Мама хотела знать, что отец имеет в виду, говоря о том, что мы будем «жить при дворе». Отец подробно изложил план, придуманный ребе. Ребе приказал своим хасидам раздобыть отцу место раввина. Но поскольку это может занять много времени, отец пока будет проходить «Иоре деа» с ешиботниками в радзиминской ешиве, только что основанной ребе. Кроме того, отец будет просматривать надиктованные ребе поучения и толкования и готовить их к печати. За то и другое отцу будут щедро платить, а когда со временем отыщется хорошее раввинское место, он оставит ешиву и станет раввином в каком-нибудь местечке.
— Ребе заключил с тобой договор? — спросила мама.
— Упаси Боже! Его слова вполне достаточно, — ответил отец.
— И сколько он обещал тебе платить? — поинтересовалась мама.
— Ребе сказал, чтобы о заработке я не беспокоился. С Божьей помощью — хватит, — просиял отец.
— Мне это не нравится, — сказала мама, словно ледяной водой охладив отцовский пыл. — Я люблю, чтобы был договор. Нельзя соглашаться неизвестно на что, когда у тебя дети…
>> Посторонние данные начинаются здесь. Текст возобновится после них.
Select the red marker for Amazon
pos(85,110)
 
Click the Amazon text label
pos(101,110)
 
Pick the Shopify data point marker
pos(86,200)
Препирательства между отцом и мамой начались по новой. Мама припомнила отцу его нежелание сдавать экзамен, его вечные фантазии, его непрактичность. Отец не стал ничего отвечать и вернулся к своей старой работе — защите Раши. Но даже эта работа не утешала его. Обыватели посмеивались в бороду над тем, что их раввин не смог подыскать себе места получше, и открыто осуждали его за то, что он их сперва бросил, а потом, ничего не отыскав, снова вернулся. Они не могли допустить, чтобы раввин был все время в отъезде, бросив местечко на произвол судьбы, так что некому даже задать вопрос. Кроме того, в местечке в это время усилились распри между хасидами и простыми евреями. Между эти двумя группами и раньше не было мира. Простые люди, среди которых были в основном ремесленники и коробейники, завидовали хасидам, которые были лавочниками, а некоторые из них — даже богатыми. Хасиды презирали простецов за их невежество. Это была старая вражда между высшим и низшим классами, но выражалась она главным образом в том, что касалось религиозных предметов. Простые люди, называвшие себя миснагедами, молились по ашкеназскому нусеху, хасиды — по сефардскому. Но хасиды, среди которых были хазаны, чтецы Торы[478], балткие, молились перед омудом, и как раз по сефардскому нусеху. Молившиеся по ашкеназскому нусеху всякий раз возмущались тем, что хазан-хасид начинает молиться не с «Мизмор шир ханукас»[479], а сразу с «Гойду»[480]; или начинает «Кдуше»[481] с «Накдишох ве-нарицох»[482], а не с «Некадейш»[483].